ASSIGNED TASK: From the records below, copy out exactly the lines from the one containing "Acción (157, 145)" to the one containing "ESPAÑOL (383, 1868)", both included. Add nothing else.

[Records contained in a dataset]

----------

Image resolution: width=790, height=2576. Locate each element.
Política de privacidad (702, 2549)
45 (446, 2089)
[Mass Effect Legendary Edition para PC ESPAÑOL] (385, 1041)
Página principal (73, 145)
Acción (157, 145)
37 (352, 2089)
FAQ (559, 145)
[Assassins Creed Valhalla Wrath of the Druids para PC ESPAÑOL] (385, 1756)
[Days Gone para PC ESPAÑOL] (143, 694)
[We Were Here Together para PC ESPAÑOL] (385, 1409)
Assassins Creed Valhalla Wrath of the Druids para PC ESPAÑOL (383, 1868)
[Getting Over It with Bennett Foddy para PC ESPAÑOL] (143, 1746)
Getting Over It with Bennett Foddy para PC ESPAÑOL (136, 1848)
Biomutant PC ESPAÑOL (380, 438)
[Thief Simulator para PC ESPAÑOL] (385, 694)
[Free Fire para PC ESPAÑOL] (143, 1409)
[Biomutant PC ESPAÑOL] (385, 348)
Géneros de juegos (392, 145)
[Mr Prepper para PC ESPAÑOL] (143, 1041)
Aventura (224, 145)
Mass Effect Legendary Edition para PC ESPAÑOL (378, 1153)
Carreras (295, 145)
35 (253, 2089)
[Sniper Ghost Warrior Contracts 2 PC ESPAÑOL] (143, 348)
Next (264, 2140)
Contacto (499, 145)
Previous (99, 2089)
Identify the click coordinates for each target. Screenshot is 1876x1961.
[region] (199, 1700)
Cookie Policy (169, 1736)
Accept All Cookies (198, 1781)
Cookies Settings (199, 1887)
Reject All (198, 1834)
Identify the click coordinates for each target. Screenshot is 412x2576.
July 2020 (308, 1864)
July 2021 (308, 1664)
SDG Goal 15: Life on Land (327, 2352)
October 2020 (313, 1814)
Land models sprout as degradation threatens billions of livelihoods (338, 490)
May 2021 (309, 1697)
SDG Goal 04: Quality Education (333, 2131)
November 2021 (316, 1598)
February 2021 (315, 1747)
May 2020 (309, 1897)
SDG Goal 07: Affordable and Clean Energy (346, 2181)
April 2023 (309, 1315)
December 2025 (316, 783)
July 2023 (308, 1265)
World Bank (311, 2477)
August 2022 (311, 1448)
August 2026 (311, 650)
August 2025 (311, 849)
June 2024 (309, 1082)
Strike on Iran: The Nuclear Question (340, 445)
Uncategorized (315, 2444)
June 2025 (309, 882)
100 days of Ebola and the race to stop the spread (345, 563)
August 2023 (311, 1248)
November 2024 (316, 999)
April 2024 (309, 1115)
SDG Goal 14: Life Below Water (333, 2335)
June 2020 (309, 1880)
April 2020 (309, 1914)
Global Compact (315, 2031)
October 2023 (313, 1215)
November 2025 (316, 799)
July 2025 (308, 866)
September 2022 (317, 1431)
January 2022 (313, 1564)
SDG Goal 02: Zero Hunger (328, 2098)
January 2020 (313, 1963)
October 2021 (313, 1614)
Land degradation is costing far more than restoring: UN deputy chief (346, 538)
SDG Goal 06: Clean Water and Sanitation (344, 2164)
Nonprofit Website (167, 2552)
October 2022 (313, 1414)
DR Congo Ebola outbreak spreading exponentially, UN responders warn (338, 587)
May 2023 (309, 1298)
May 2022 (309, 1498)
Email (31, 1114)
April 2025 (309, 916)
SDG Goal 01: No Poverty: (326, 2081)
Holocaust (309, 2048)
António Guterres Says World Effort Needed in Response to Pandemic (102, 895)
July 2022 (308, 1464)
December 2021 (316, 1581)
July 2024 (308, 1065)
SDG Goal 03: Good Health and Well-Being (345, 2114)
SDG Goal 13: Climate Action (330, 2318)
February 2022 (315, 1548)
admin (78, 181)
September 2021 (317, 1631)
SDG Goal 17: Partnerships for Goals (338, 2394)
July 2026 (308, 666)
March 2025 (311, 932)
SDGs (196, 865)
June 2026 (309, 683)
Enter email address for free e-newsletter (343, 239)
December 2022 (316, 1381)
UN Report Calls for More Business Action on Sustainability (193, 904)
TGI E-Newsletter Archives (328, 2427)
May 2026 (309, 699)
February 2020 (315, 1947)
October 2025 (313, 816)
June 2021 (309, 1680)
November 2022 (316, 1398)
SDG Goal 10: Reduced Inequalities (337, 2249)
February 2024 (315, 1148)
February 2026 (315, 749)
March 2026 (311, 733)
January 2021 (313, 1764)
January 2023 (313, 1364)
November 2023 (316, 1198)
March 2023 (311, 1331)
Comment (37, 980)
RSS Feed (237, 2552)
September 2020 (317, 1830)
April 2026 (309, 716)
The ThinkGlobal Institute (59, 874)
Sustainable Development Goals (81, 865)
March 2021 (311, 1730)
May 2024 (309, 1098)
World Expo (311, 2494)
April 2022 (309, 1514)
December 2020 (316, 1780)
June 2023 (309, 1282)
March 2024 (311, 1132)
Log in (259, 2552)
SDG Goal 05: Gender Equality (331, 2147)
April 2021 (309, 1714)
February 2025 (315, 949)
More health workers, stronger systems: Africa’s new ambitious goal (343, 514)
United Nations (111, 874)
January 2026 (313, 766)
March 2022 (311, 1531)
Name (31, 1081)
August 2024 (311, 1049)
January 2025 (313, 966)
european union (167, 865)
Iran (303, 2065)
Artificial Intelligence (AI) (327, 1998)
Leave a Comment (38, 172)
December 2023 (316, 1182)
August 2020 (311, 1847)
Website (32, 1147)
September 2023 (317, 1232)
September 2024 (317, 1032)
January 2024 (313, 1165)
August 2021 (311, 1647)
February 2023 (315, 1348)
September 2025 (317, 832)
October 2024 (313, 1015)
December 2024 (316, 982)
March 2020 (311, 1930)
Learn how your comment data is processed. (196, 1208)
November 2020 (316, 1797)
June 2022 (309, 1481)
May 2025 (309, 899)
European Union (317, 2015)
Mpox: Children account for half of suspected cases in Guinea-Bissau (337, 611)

----------

RESULT:
Acción (157, 145)
37 (352, 2089)
FAQ (559, 145)
[Assassins Creed Valhalla Wrath of the Druids para PC ESPAÑOL] (385, 1756)
[Days Gone para PC ESPAÑOL] (143, 694)
[We Were Here Together para PC ESPAÑOL] (385, 1409)
Assassins Creed Valhalla Wrath of the Druids para PC ESPAÑOL (383, 1868)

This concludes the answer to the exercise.